The Sacramento Bee recently published the salaries of the 25 highest compensated employees in state-chartered credit unions in California. The point of the article was that these 25 employees were part of the 1% and not part of the 99%.
The article went on to say that those who are moving their accounts to credit unions should reconsider their reasons for switching financial institutions. Many of those who are switching are doing so because they are concerned about corporate governance issues.
These governance issues include how compensation is managed. The implication of the Bee article was that the credit union executive salaries listed in the article are associated with the 1%. The further implication is that those in the 1% don't understand and identify with the needs of the 99%. It is them versus us.
I am concerned about governance issues and have written about those concerns. Credit unions are membership organizations. The credit union is "owned" by the members. Yet members do not act like owners.
Very few members attend annual meetings; very few members vote for their board members; most board members are nominated and because they are unopposed are elected without a vote of the members; very few members read the annual report and fewer still have any idea of how well the credit union is doing financially.
When owners do not pay attention to governance, then management tends to act in their own best interest. One area of abuse is often compensation.
Many people believe that the outsized compensation of corporate executives is one sign that corporate governance is out of control.
Examining CU Compensation
I decided to take a look at credit union compensation. The data I looked at is total compensation, which includes benefits and salary costs per full time equivalent (FTE). The data is from the NCUA 5300 call report and is extracted from my Peer to Peer data base provided by Callahan's.

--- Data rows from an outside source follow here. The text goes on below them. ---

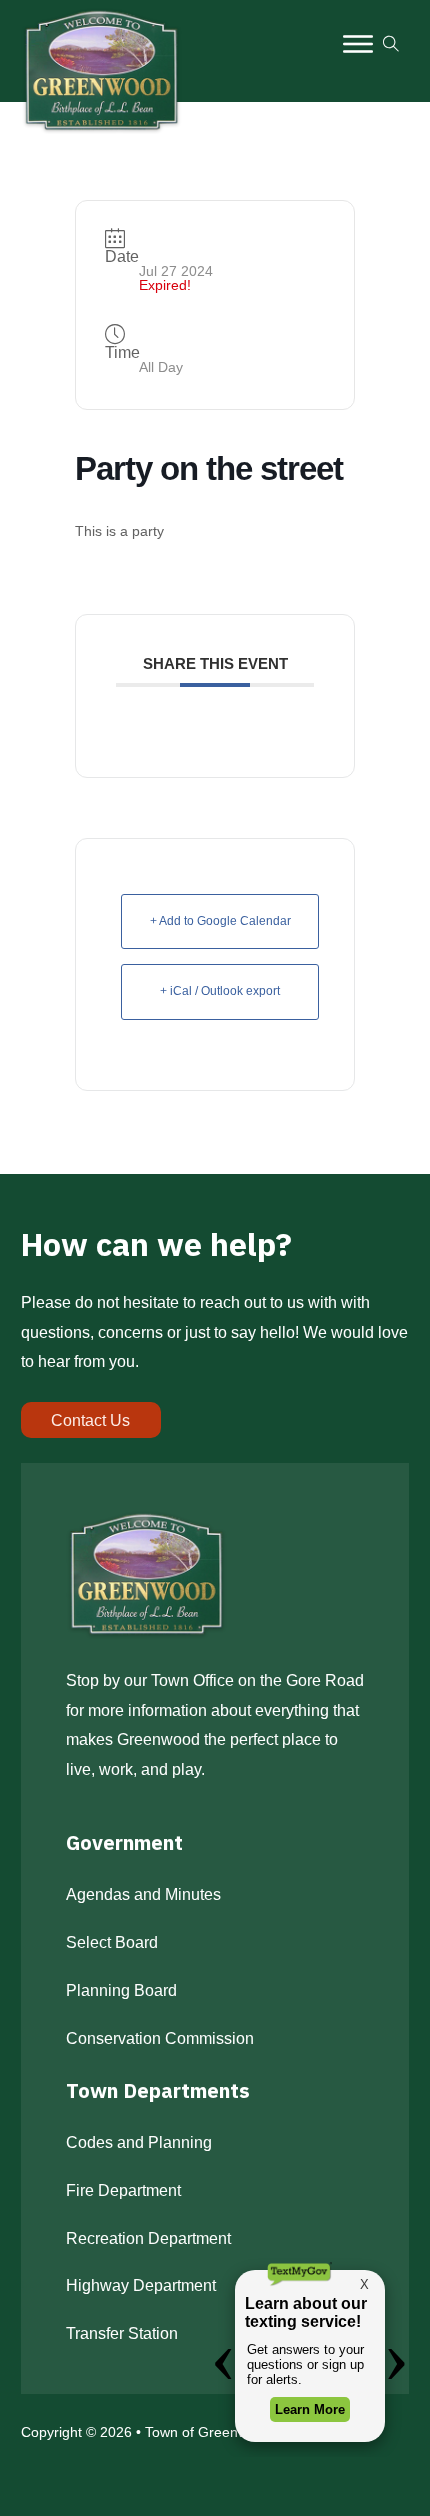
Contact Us (90, 1420)
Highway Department (141, 2285)
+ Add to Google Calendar (220, 921)
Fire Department (123, 2190)
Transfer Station (122, 2333)
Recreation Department (148, 2238)
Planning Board (121, 1990)
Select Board (112, 1942)
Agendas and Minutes (143, 1894)
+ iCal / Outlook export (220, 991)
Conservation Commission (160, 2038)
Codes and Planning (139, 2142)
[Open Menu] (358, 44)
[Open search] (391, 44)
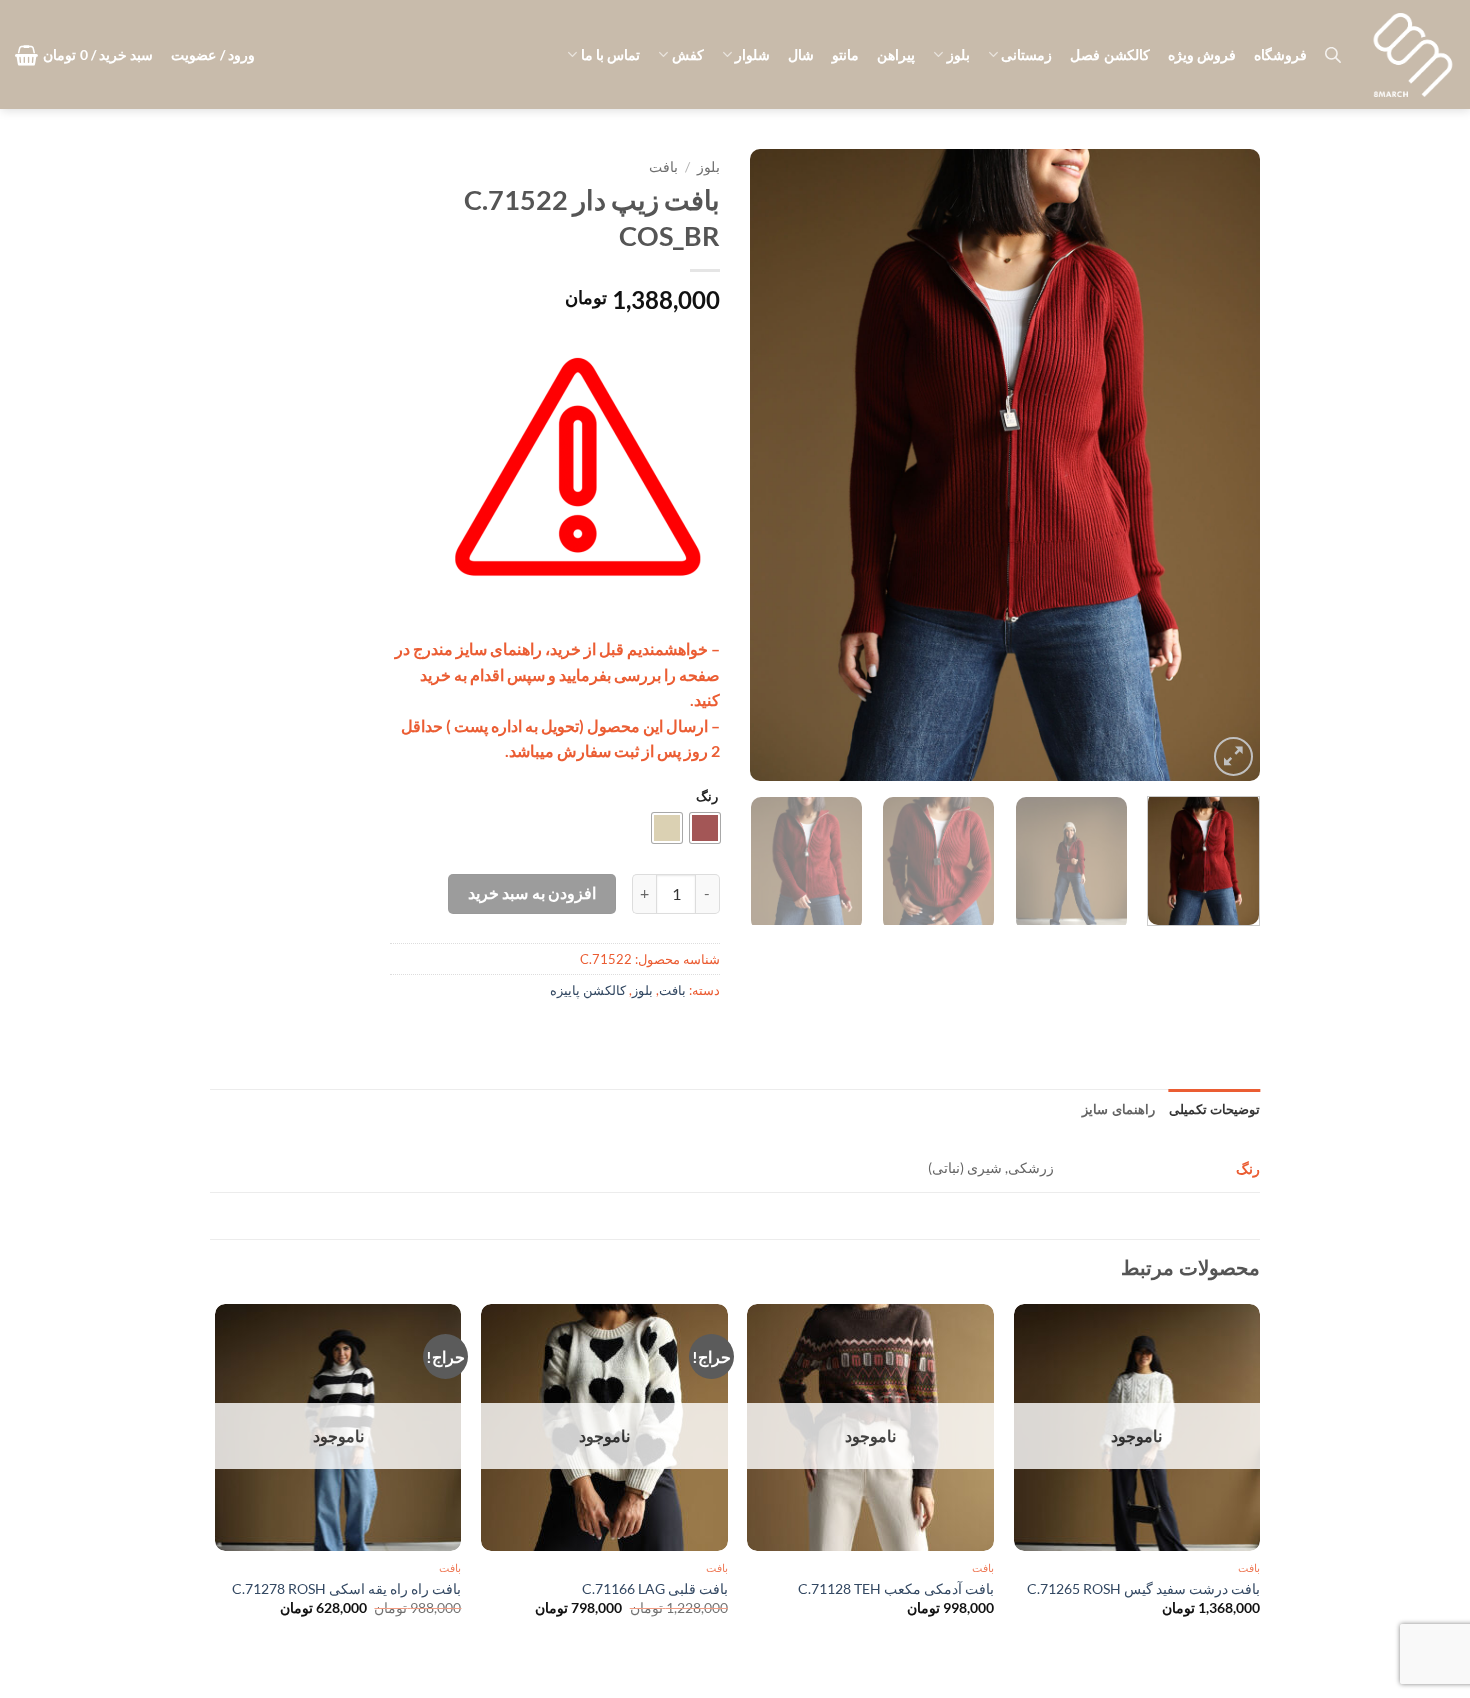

The data shows that there are 69 credit unions with compensation per FTE over $100,000 per year. There are another 72 with average compensation over $90,000 and the average compensation for all credit unions in the USA is $60,529.
The average compensation per FTE in all 7,300-plus credit unions is reasonable given the median family income in the USA is about $50,000.
But that is an average and it say very little about the individual credit union. Compensation is driven by many factors (credit union location; credit union staff size; the type of services offered; the degree of sponsor support; the degree to which services are outsourced; etc).
HR 1151, The Credit Union Membership Access Act of 1998, required state-chartered credit unions to report their five highest compensated employees on IRS Form 990, a public document. The Bee article mentioned above used that data to report on the 25 highest-paid employees in California.
Congress intended members (the owners of the credit union) and the public to be better informed of compensation practices in the credit union.
The amount of average compensation per FTE at whatever level it is, isn't an indication of good or bad governance per se. But it does raise questions about how compensation is determined and how members benefit from the services provided by their credit union.
A Presumption of Transparency
I would assume that credit union members do not know anything about the credit union's compensation package.
Given that credit unions are non-profit organizations, there is perhaps a presumption that compensation practices would be transparent to members. That certainly was Congress's intent per HR 1151.
I wonder what members would say about the compensation levels at the 69 credit unions with average compensation over $100,000?
Just because you are in the 1% does not mean you do not identify with and understand the needs of the 99%. But it does raise questions about how involved the "owners" are in the credit union's governance.
Henry Wirz, President/CEO
SAFE Credit Union, North Highlands, Calif.